• AIM OF THE TASK
Since only the total is wanted, give the number of lines in the listing below that hold the string "header" and add nothing.

_ _ _

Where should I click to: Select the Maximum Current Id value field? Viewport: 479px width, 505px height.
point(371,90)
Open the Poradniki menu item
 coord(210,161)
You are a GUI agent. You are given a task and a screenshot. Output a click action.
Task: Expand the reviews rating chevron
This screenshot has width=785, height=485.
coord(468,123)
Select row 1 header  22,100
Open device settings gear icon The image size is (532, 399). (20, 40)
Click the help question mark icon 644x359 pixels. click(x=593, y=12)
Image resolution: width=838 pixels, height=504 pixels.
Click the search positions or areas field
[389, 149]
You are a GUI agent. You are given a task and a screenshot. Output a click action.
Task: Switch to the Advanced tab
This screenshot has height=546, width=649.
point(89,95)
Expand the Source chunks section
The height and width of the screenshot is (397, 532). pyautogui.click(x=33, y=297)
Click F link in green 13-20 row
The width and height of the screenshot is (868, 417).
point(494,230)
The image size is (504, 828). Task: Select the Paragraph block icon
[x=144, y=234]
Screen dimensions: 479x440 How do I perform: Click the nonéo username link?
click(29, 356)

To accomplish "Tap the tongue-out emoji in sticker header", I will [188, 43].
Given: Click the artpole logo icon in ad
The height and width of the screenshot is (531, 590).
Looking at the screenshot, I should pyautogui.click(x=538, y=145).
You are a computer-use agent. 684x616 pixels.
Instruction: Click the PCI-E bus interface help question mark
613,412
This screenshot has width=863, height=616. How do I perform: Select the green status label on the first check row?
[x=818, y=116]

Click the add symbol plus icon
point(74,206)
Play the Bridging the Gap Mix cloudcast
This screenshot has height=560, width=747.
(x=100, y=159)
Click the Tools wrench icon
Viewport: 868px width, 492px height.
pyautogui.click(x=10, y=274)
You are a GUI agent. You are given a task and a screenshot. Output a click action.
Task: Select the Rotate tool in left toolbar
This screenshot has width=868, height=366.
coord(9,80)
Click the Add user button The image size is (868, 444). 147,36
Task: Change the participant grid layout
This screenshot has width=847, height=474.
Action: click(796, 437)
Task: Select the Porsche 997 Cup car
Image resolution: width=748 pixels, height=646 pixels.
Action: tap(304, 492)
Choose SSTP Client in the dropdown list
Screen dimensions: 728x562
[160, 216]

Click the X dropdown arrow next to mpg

_ _ _

• YOUR RESPONSE
2